→ **TASK OBJECTIVE**
Rewrite all of the data below, replacing every occurrence of "Where should I click to" with "Where do I click to" and leaving everything else unchanged.

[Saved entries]
------------------------

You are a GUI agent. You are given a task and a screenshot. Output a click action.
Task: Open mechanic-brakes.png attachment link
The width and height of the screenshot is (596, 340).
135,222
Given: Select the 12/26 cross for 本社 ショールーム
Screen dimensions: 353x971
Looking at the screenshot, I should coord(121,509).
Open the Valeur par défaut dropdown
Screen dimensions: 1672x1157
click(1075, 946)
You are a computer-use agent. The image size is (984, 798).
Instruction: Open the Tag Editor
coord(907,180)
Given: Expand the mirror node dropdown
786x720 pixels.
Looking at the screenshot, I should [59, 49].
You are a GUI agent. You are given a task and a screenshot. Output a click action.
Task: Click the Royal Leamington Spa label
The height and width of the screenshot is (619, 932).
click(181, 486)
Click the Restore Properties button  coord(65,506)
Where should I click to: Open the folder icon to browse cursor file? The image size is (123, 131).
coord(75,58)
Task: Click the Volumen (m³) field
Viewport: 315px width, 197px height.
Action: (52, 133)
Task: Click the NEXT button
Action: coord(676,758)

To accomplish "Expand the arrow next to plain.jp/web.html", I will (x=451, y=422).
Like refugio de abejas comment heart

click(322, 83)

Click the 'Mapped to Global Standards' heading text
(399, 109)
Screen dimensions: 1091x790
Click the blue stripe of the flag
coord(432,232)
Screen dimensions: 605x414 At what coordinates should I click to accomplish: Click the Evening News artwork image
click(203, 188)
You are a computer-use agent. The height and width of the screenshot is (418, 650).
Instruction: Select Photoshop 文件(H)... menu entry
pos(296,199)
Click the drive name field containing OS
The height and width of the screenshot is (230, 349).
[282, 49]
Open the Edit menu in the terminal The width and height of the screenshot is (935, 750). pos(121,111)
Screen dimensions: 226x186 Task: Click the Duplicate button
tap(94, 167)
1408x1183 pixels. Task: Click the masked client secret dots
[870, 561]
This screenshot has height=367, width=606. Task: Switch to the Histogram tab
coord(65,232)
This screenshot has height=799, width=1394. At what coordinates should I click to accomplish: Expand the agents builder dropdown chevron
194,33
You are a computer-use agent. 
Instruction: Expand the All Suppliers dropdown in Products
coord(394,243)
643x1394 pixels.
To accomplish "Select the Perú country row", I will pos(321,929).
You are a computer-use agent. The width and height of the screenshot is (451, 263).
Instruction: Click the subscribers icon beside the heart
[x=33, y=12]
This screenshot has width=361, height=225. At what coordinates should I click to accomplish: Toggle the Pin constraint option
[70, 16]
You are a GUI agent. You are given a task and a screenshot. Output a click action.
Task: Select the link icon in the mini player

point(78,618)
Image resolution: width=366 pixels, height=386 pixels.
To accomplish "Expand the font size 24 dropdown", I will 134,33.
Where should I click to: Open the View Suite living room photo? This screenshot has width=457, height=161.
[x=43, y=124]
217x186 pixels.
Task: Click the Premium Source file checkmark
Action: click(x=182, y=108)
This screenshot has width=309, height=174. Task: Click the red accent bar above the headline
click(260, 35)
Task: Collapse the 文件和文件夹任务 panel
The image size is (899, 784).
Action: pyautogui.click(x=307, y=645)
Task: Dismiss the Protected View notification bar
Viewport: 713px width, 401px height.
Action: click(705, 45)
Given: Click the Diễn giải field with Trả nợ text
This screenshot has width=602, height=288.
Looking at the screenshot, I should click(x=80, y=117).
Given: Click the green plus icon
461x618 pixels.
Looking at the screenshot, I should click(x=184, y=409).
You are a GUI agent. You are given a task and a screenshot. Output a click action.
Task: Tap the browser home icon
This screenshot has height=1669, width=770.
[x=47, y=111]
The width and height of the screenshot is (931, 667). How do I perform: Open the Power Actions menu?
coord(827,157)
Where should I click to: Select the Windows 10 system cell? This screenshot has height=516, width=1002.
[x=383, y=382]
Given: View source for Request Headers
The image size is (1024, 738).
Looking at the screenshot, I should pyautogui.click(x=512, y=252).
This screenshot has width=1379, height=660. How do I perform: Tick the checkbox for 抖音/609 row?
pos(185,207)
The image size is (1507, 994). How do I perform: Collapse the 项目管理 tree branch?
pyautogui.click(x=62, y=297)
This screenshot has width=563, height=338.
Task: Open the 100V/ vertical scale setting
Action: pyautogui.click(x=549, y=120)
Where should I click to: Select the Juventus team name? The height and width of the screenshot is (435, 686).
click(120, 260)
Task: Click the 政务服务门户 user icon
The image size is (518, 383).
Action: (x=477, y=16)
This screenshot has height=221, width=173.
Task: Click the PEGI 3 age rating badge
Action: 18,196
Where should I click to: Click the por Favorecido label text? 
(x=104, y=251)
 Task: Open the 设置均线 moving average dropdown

------------------------

→ **SOLUTION FOR THIS EXERCISE**
You are a GUI agent. You are given a task and a screenshot. Output a click action.
Task: Open mechanic-brakes.png attachment link
The width and height of the screenshot is (596, 340).
135,222
Given: Select the 12/26 cross for 本社 ショールーム
Screen dimensions: 353x971
Looking at the screenshot, I should coord(121,509).
Open the Valeur par défaut dropdown
Screen dimensions: 1672x1157
click(1075, 946)
You are a computer-use agent. The image size is (984, 798).
Instruction: Open the Tag Editor
coord(907,180)
Given: Expand the mirror node dropdown
786x720 pixels.
Looking at the screenshot, I should [59, 49].
You are a GUI agent. You are given a task and a screenshot. Output a click action.
Task: Click the Royal Leamington Spa label
The height and width of the screenshot is (619, 932).
click(181, 486)
Click the Restore Properties button  coord(65,506)
Where do I click to: Open the folder icon to browse cursor file? The image size is (123, 131).
coord(75,58)
Task: Click the Volumen (m³) field
Viewport: 315px width, 197px height.
Action: (52, 133)
Task: Click the NEXT button
Action: coord(676,758)

To accomplish "Expand the arrow next to plain.jp/web.html", I will (x=451, y=422).
Like refugio de abejas comment heart

click(322, 83)

Click the 'Mapped to Global Standards' heading text
(399, 109)
Screen dimensions: 1091x790
Click the blue stripe of the flag
coord(432,232)
Screen dimensions: 605x414 At what coordinates should I click to accomplish: Click the Evening News artwork image
click(203, 188)
You are a computer-use agent. The height and width of the screenshot is (418, 650).
Instruction: Select Photoshop 文件(H)... menu entry
pos(296,199)
Click the drive name field containing OS
The height and width of the screenshot is (230, 349).
[282, 49]
Open the Edit menu in the terminal The width and height of the screenshot is (935, 750). pos(121,111)
Screen dimensions: 226x186 Task: Click the Duplicate button
tap(94, 167)
1408x1183 pixels. Task: Click the masked client secret dots
[870, 561]
This screenshot has height=367, width=606. Task: Switch to the Histogram tab
coord(65,232)
This screenshot has height=799, width=1394. At what coordinates should I click to accomplish: Expand the agents builder dropdown chevron
194,33
You are a computer-use agent. 
Instruction: Expand the All Suppliers dropdown in Products
coord(394,243)
643x1394 pixels.
To accomplish "Select the Perú country row", I will pos(321,929).
You are a computer-use agent. The width and height of the screenshot is (451, 263).
Instruction: Click the subscribers icon beside the heart
[x=33, y=12]
This screenshot has width=361, height=225. At what coordinates should I click to accomplish: Toggle the Pin constraint option
[70, 16]
You are a GUI agent. You are given a task and a screenshot. Output a click action.
Task: Select the link icon in the mini player

point(78,618)
Image resolution: width=366 pixels, height=386 pixels.
To accomplish "Expand the font size 24 dropdown", I will 134,33.
Where do I click to: Open the View Suite living room photo? This screenshot has width=457, height=161.
[x=43, y=124]
217x186 pixels.
Task: Click the Premium Source file checkmark
Action: click(x=182, y=108)
This screenshot has width=309, height=174. Task: Click the red accent bar above the headline
click(260, 35)
Task: Collapse the 文件和文件夹任务 panel
The image size is (899, 784).
Action: pyautogui.click(x=307, y=645)
Task: Dismiss the Protected View notification bar
Viewport: 713px width, 401px height.
Action: click(705, 45)
Given: Click the Diễn giải field with Trả nợ text
This screenshot has width=602, height=288.
Looking at the screenshot, I should click(x=80, y=117).
Given: Click the green plus icon
461x618 pixels.
Looking at the screenshot, I should click(x=184, y=409).
You are a GUI agent. You are given a task and a screenshot. Output a click action.
Task: Tap the browser home icon
This screenshot has height=1669, width=770.
[x=47, y=111]
The width and height of the screenshot is (931, 667). How do I perform: Open the Power Actions menu?
coord(827,157)
Where do I click to: Select the Windows 10 system cell? This screenshot has height=516, width=1002.
[x=383, y=382]
Given: View source for Request Headers
The image size is (1024, 738).
Looking at the screenshot, I should pyautogui.click(x=512, y=252).
This screenshot has width=1379, height=660. How do I perform: Tick the checkbox for 抖音/609 row?
pos(185,207)
The image size is (1507, 994). How do I perform: Collapse the 项目管理 tree branch?
pyautogui.click(x=62, y=297)
This screenshot has width=563, height=338.
Task: Open the 100V/ vertical scale setting
Action: pyautogui.click(x=549, y=120)
Where do I click to: Select the Juventus team name? The height and width of the screenshot is (435, 686).
click(120, 260)
Task: Click the 政务服务门户 user icon
The image size is (518, 383).
Action: (x=477, y=16)
This screenshot has height=221, width=173.
Task: Click the PEGI 3 age rating badge
Action: 18,196
Where do I click to: Click the por Favorecido label text? 
(x=104, y=251)
 Task: Open the 设置均线 moving average dropdown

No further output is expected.